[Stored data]

=-=-=-=-=

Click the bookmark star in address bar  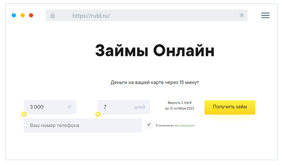pos(242,15)
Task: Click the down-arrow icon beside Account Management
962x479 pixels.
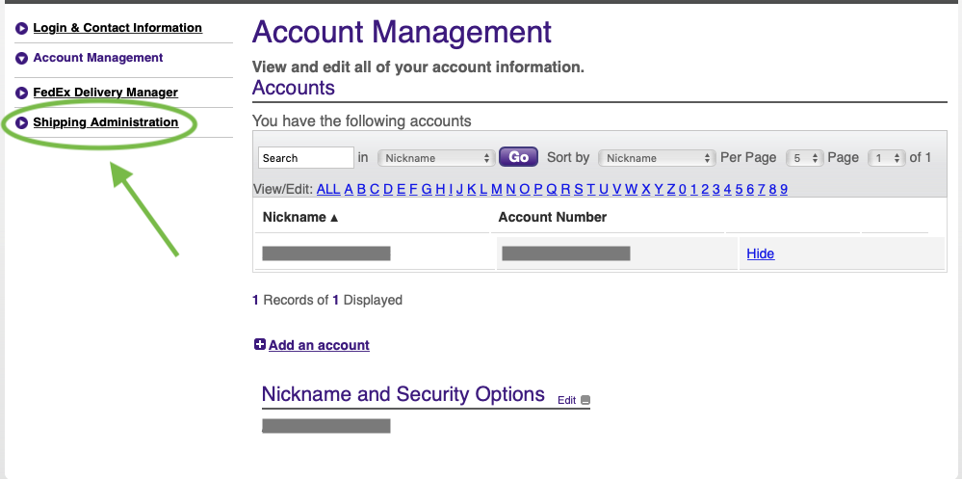Action: 21,59
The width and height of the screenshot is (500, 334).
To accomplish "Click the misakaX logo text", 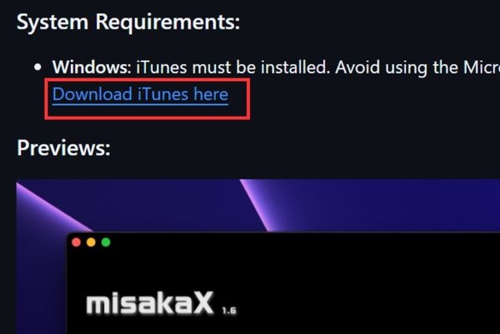I will tap(149, 303).
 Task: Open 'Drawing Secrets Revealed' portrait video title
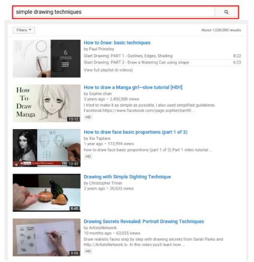[x=144, y=221]
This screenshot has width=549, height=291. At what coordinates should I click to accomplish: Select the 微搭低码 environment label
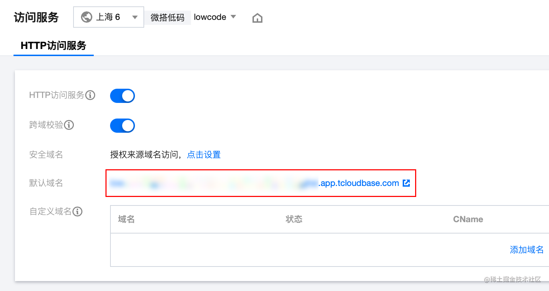(168, 17)
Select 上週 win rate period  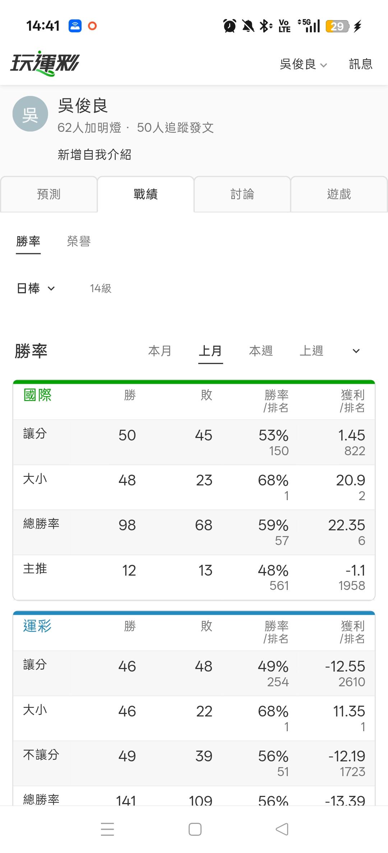pos(311,351)
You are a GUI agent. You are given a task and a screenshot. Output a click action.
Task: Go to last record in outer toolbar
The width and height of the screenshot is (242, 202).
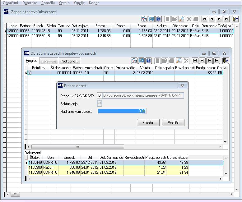(x=226, y=19)
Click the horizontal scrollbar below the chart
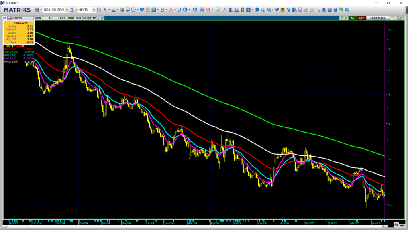The image size is (408, 230). [x=195, y=226]
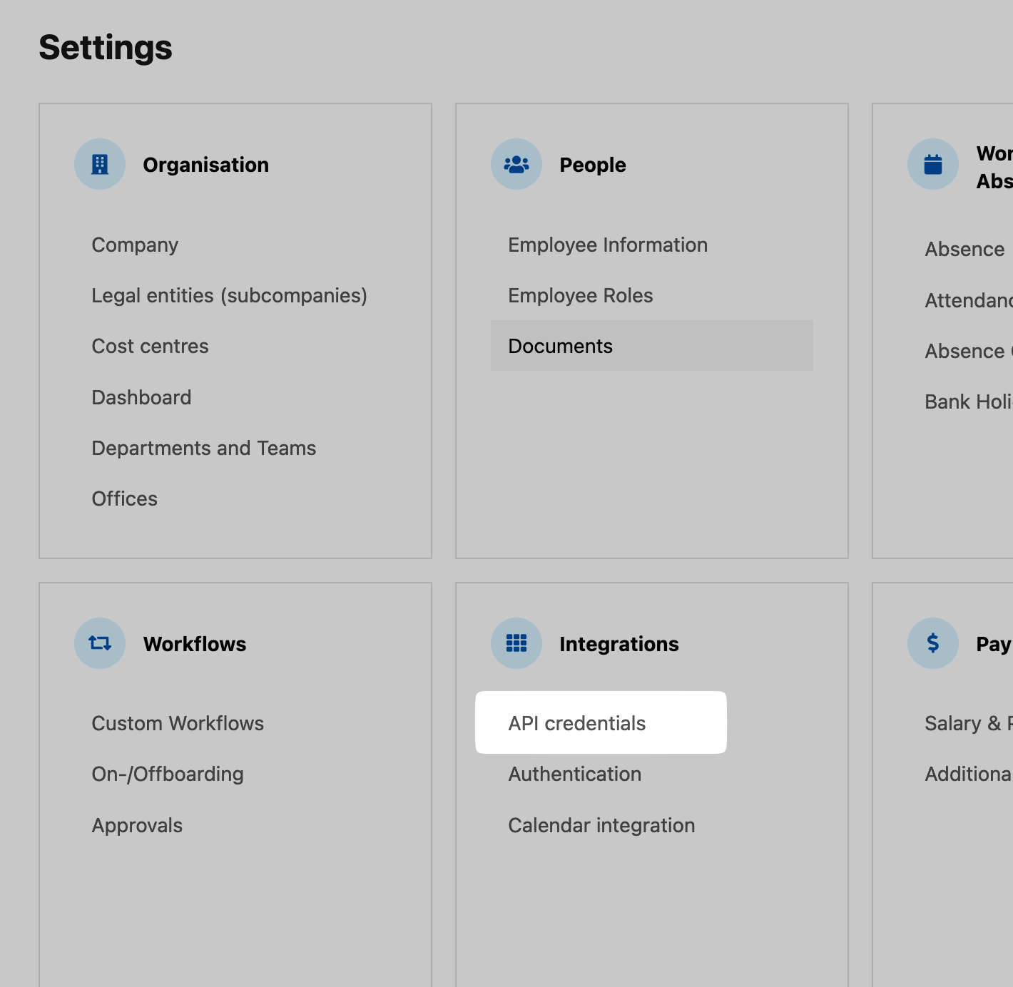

=-=-=-=-=

> [Exercise description] Without the pictures, transcribe the lines from the one containing "The width and height of the screenshot is (242, 202)." through the end of the data, exactly and only those.

> [Final answer]
The width and height of the screenshot is (242, 202).
(x=226, y=19)
Click the horizontal scrollbar below the chart
The image size is (408, 230). [x=195, y=226]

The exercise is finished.